FisherRaoElasticRegistration fit with template only #528

Closed ego-thales closed 1 year ago

ego-thales commented 1 year ago

Enables using FisheRaoElasticRegistration(template=template).fit() without any X data if a template was provided.

vnmabus commented 1 year ago

May I ask which use case do you have in mind for this functionality?

ego-thales commented 1 year ago

If one only has a unique template, then FisherRaoElasticRegistration().fit(template) works fine. But it is not the case if one uses multiple templates. A use case might be for example having a family of samples X, and a transformation t -> X(t) which could be a small deformation, and you could imagine wanting to observe the overall influence of t on the amplitude of X. Just an idea, there might be lots of others.

vnmabus commented 1 year ago

Sorry, maybe I have not been clear. I am asking what would be the purpose of having a call to fit() without data. If you want to just transform one group of curves, you can use fit_transform(). If you have a train/test partition you have data to be used in fit() (even if the call does nothing). Am I misunderstanding something?
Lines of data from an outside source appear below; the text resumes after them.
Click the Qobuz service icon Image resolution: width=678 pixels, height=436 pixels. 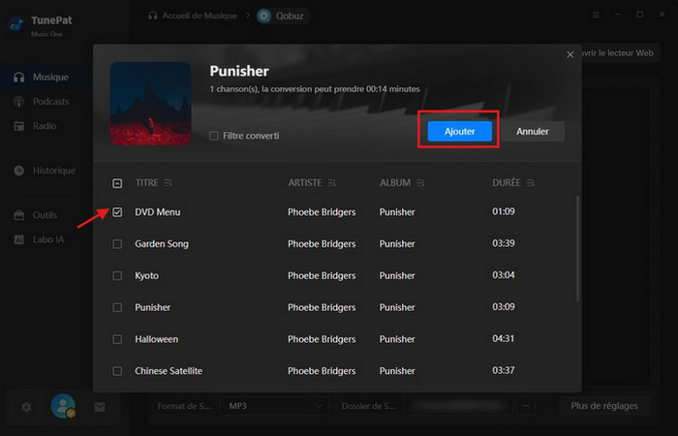(263, 16)
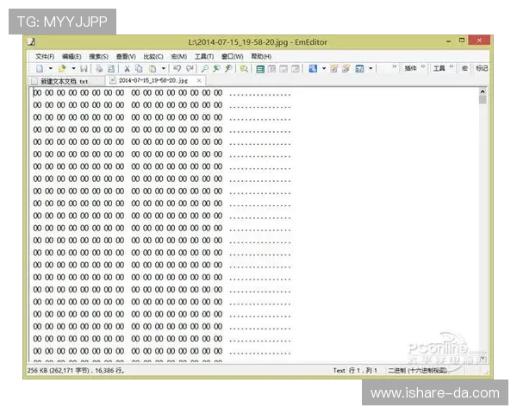The width and height of the screenshot is (517, 414).
Task: Click the Copy icon in toolbar
Action: click(x=139, y=68)
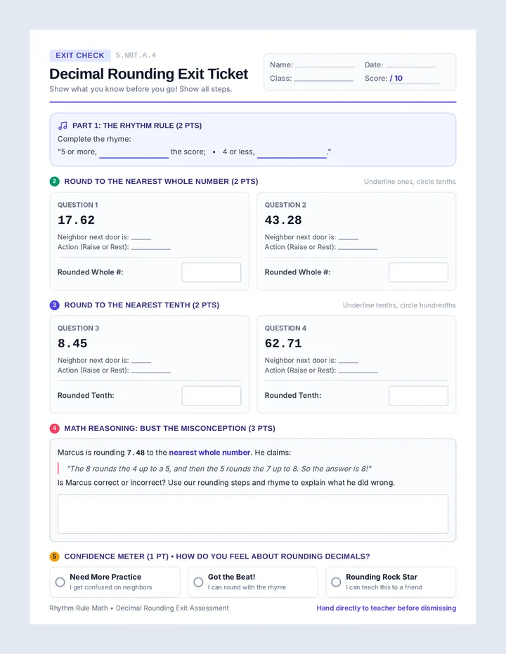Screen dimensions: 506x654
Task: Click the green number 2 section badge
Action: click(x=54, y=182)
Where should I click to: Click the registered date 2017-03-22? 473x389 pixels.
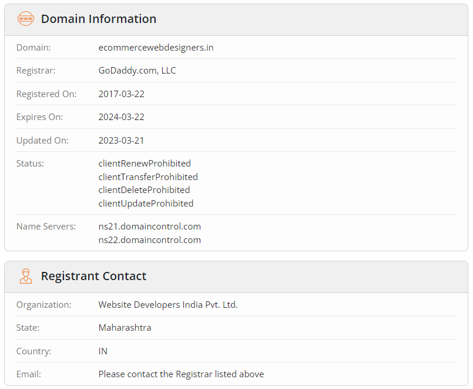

ego-thales commented 1 year ago

The main point is syntactical. The word "fit" makes the user believe that something is happening when it's not. So it would seem unnatural / misleading (to me), for example, to write

>>> # Call `fit_transform` everytime
>>> op = FisherRaoElasticRegistration(template=template)
>>> for t in range(N):
...     transformed = op.fit_transform(X[t])
...     # Do something

or even

>>> # Call `fit` once on random data
>>> op = FisherRaoElasticRegistration(template=template)
>>> op.fit(template_or_whatever)  # Does nothing with `template_or_whatever` since `op` already has `self.template_`
>>> for t in range(N):
...     transformed = op.transform(X[t])
...     # Do something

Instead, I think the user would expect the following syntax to be working, acknowledging that the fit() call is necessary for API coherence:

>>> # More natural syntax
>>> op = FisherRaoElasticRegistration(template=template).fit()
>>> for t in range(N):
...     transformed = op.transform(X[t])
...     # Do something

This is certainly how I encountered the problem the first time: trying the third syntax and getting errors. I thought "wait, does FisherRaoElasticRegistration not do what I thought it would do? What does op.fit(whatever) do with whatever?". Because of this, I had to go back to docs, and then to source code to verify that fit actually behaved like I expected, and didn't "logically" need any data.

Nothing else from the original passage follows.